Era uma segunda-feira chuvosa na capital paulista. Também fazia um frio como há algum tempo não se via. Não era um frio insuportável, mas que somado à já citada chuva, me arrisco a dizer, fazia com que 101% das pessoas naquele ônibus, a começar pelo motorista e a terminar pelos passageiros do último banco, quisesse estar em outro lugar, mais quente, mais seco e mais confortável que uma lata de metal com muitas rodas e uma fina camada de água que embaçava os vidros.
Estava sentado em um dos bancos da frente, porém de costas para o sentido em que o ônibus se deslocava, naquele que costumo chamar de “banco dos destemidos”, porque é preciso certo grau de desapego com o improvável pra te fazer se sentar em uma posição em que você não veja a possibilidade de se proteger de alguma forma na iminência de um acidente ou coisa que o valha.
À minha frente, sentava a cobradora, no banco que toda criança um dia já quis se sentar, por geralmente ser o único de lado nesse tipo de transporte. De frente pra ela, de modo que se traçarmos linhas retas pareceria um L de ponta-cabeça, estava uma moça, aparentando seus trinta e tantos, com fones de ouvido e um olhar perdido de uma protagonista de romance que olha para fora do ônibus após uma desilusão.
É muito comum que em situações desse tipo, quando somos obrigados a permanecer parados em um único lugar, a gente eventualmente escolha algo ou alguém para quem nosso olhar sempre se volta automaticamente. Não importa o quanto a gente se esforce para olhar vagamente para outros lugares e pessoas, parece que o centro de gravidade do nosso olhar acaba fixo em alguém específico.
Nesse dia, meu olhar se voltava sempre pra ela, que tentava olhar pelo vidro embaçado do lado de fora enquanto ouvia algo em seu par de fones brancos. O que era? A música do momento ou alguma do passado? Um podcast de true crime ou as notícias do dia anterior? Algum áudio gigantesco de WhatsApp de uma amiga, de um amor, do pai com o qual ela não se relaciona há anos? Jamais saberemos.
A única coisa que pude perceber é que, entre a quinta e a décima nona vez em que meu olhar se voltou para ela, seus olhos estavam marejados. Comecei a perceber que ela fazia certo esforço nos músculos do rosto para segurar o choro, mas ele era mais forte do que ela era capaz de aguentar. Rapidamente, antes que uma lágrima escorresse pelas bochechas, ela levava as costas das mãos aos olhos e tentava socorrê-las. Fez isso inúmeras vezes.

++++++++++

=== Atividades ===
1) No trecho sobre a viagem de ônibus, que nome é dado ao banco posicionado de costas para o sentido em que o veículo se desloca?
2) Enumere todas as possibilidades levantadas no trecho sobre a viagem de ônibus para o que a moça poderia estar ouvindo nos fones.
3) Prossiga o trecho sobre a viagem de ônibus a partir da última frase apresentada.
O material não tem relação com o trecho sobre a viagem de ônibus.

=== Dados fornecidos ===
++++++++++

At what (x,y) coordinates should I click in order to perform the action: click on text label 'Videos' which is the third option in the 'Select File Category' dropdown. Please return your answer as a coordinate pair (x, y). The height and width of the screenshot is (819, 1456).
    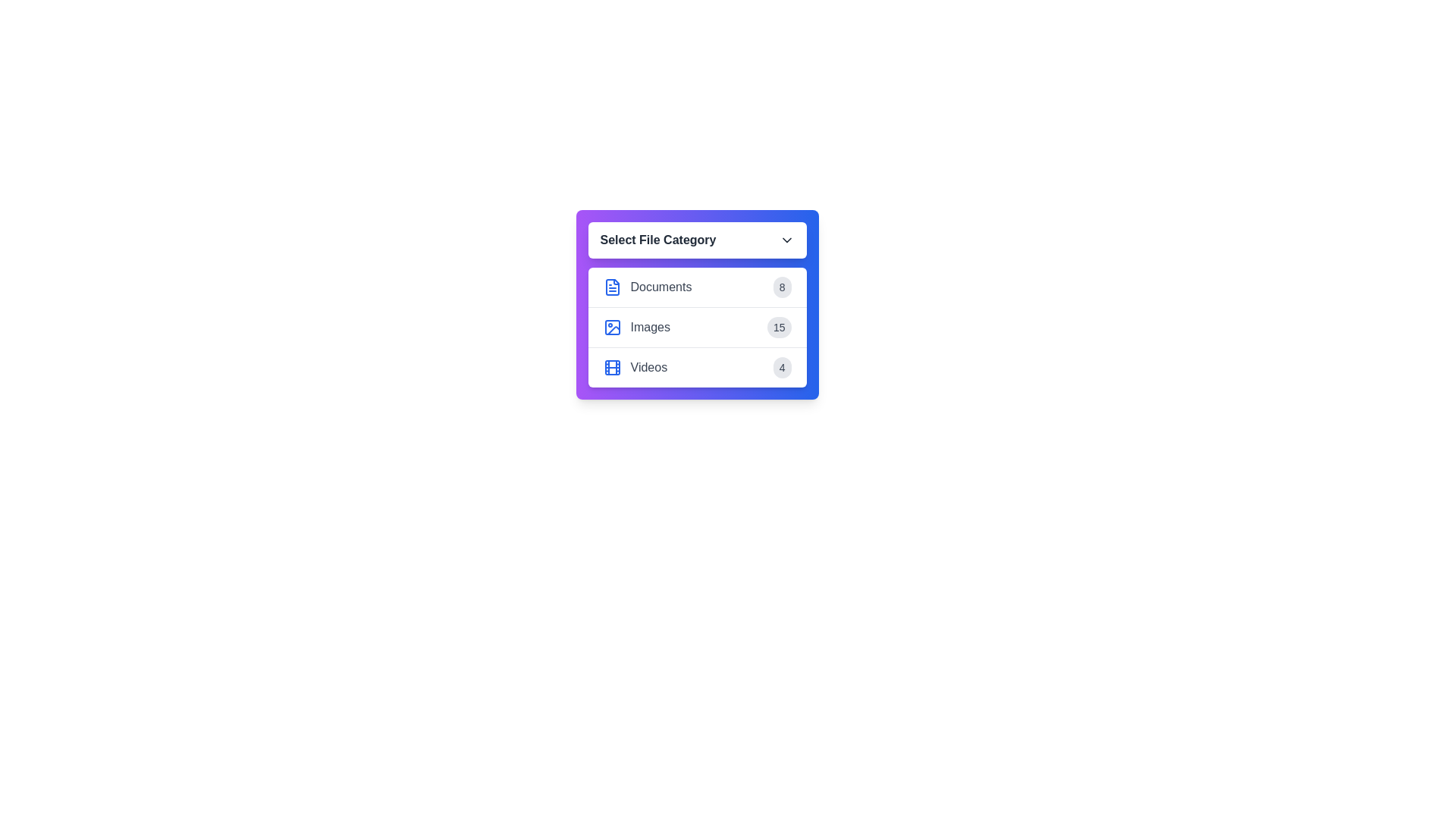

++++++++++

=== Gabarito ===
1) Banco dos destemidos.

2)
- A música do momento
- Alguma música do passado
- Um podcast de true crime
- As notícias do dia anterior
- Um áudio gigantesco de WhatsApp de uma amiga, de um amor ou do pai com o qual ela não se relaciona há anos

3)
Provavelmente ninguém que estava naquele ônibus nunca saberá pelo que ela chorava. A esmagadora maioria sequer percebeu ou tinha como vê-la chorando. Todos e cada um estavam presos em seus próprios pensamentos, e suspeito que pela manhã fria e chuvosa de uma segunda-feira desumana, pouco se importariam com o choro de uma desconhecida. Não posso sequer afirmar que eu mesmo estive preocupado de verdade. Apesar da cena triste, a situação parecia minimamente sob controle. Ou não era tão grave ou ela era mais forte do que eu imaginava. Porém, naquele banco, no ponto B da hipotenusa imaginária que tracei até ela, onde o ponto A era eu, a mim me pareceu que chovia mais dentro dela do que fora do ônibus.
Vez ou outra, desviava meu olhar para não parecer um assassino em série de um folhetim da Netflix, e sempre que retornava meu olhar em sua direção, ela seguia enxugando as lágrimas que teimam em querer escorrer. Em uma dessas vezes em que o ímã do meu olhar me puxou em sua direção, ela não estava mais lá. Provavelmente ela atravessou a catraca em um momento de fuga (meu? dela?) e saltou para a chuva que teimava em cair lá fora. Destemida?
Às vezes, a tempestade é dentro da gente. Às vezes, ela nos inunda e transborda, como um rio sem meandros.
A gente morre amanhã.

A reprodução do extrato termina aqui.